**Exercise details:**
Please set down all of the data below verbatim.

Collected data entries

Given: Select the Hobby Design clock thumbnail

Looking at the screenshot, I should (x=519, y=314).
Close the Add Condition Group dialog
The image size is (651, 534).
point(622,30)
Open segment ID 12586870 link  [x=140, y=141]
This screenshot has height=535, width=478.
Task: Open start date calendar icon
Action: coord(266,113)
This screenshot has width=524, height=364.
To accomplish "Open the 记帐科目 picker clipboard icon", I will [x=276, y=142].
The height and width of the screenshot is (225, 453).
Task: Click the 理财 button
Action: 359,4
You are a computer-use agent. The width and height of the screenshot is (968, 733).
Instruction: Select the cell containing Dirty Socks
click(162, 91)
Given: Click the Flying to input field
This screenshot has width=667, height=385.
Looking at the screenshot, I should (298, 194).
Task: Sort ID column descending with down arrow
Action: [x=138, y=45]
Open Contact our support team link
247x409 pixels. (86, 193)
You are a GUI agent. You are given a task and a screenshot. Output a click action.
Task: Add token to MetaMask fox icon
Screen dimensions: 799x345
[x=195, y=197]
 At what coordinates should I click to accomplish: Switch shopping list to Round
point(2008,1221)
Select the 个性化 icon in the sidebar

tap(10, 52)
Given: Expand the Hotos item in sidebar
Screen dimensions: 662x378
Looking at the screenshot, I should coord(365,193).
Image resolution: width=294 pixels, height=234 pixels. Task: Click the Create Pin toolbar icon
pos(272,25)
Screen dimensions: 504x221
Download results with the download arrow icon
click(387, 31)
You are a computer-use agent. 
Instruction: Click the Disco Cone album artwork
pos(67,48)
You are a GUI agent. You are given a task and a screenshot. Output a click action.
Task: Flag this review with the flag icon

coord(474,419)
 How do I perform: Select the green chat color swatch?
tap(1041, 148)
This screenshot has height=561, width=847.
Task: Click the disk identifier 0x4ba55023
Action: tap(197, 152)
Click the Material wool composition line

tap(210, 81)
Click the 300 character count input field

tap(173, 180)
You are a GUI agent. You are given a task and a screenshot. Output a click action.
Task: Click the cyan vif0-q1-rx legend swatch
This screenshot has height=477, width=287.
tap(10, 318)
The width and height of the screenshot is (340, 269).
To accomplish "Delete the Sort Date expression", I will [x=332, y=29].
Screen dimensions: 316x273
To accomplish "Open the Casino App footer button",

**Written solution:**
Given: Select the Hobby Design clock thumbnail

Looking at the screenshot, I should (x=519, y=314).
Close the Add Condition Group dialog
The image size is (651, 534).
point(622,30)
Open segment ID 12586870 link  [x=140, y=141]
This screenshot has height=535, width=478.
Task: Open start date calendar icon
Action: coord(266,113)
This screenshot has width=524, height=364.
To accomplish "Open the 记帐科目 picker clipboard icon", I will [x=276, y=142].
The height and width of the screenshot is (225, 453).
Task: Click the 理财 button
Action: 359,4
You are a computer-use agent. The width and height of the screenshot is (968, 733).
Instruction: Select the cell containing Dirty Socks
click(162, 91)
Given: Click the Flying to input field
This screenshot has width=667, height=385.
Looking at the screenshot, I should (298, 194).
Task: Sort ID column descending with down arrow
Action: [x=138, y=45]
Open Contact our support team link
247x409 pixels. (86, 193)
You are a GUI agent. You are given a task and a screenshot. Output a click action.
Task: Add token to MetaMask fox icon
Screen dimensions: 799x345
[x=195, y=197]
 At what coordinates should I click to accomplish: Switch shopping list to Round
point(2008,1221)
Select the 个性化 icon in the sidebar

tap(10, 52)
Given: Expand the Hotos item in sidebar
Screen dimensions: 662x378
Looking at the screenshot, I should coord(365,193).
Image resolution: width=294 pixels, height=234 pixels. Task: Click the Create Pin toolbar icon
pos(272,25)
Screen dimensions: 504x221
Download results with the download arrow icon
click(387, 31)
You are a computer-use agent. 
Instruction: Click the Disco Cone album artwork
pos(67,48)
You are a GUI agent. You are given a task and a screenshot. Output a click action.
Task: Flag this review with the flag icon

coord(474,419)
 How do I perform: Select the green chat color swatch?
tap(1041, 148)
This screenshot has height=561, width=847.
Task: Click the disk identifier 0x4ba55023
Action: tap(197, 152)
Click the Material wool composition line

tap(210, 81)
Click the 300 character count input field

tap(173, 180)
You are a GUI agent. You are given a task and a screenshot. Output a click action.
Task: Click the cyan vif0-q1-rx legend swatch
This screenshot has height=477, width=287.
tap(10, 318)
The width and height of the screenshot is (340, 269).
To accomplish "Delete the Sort Date expression", I will [x=332, y=29].
Screen dimensions: 316x273
To accomplish "Open the Casino App footer button",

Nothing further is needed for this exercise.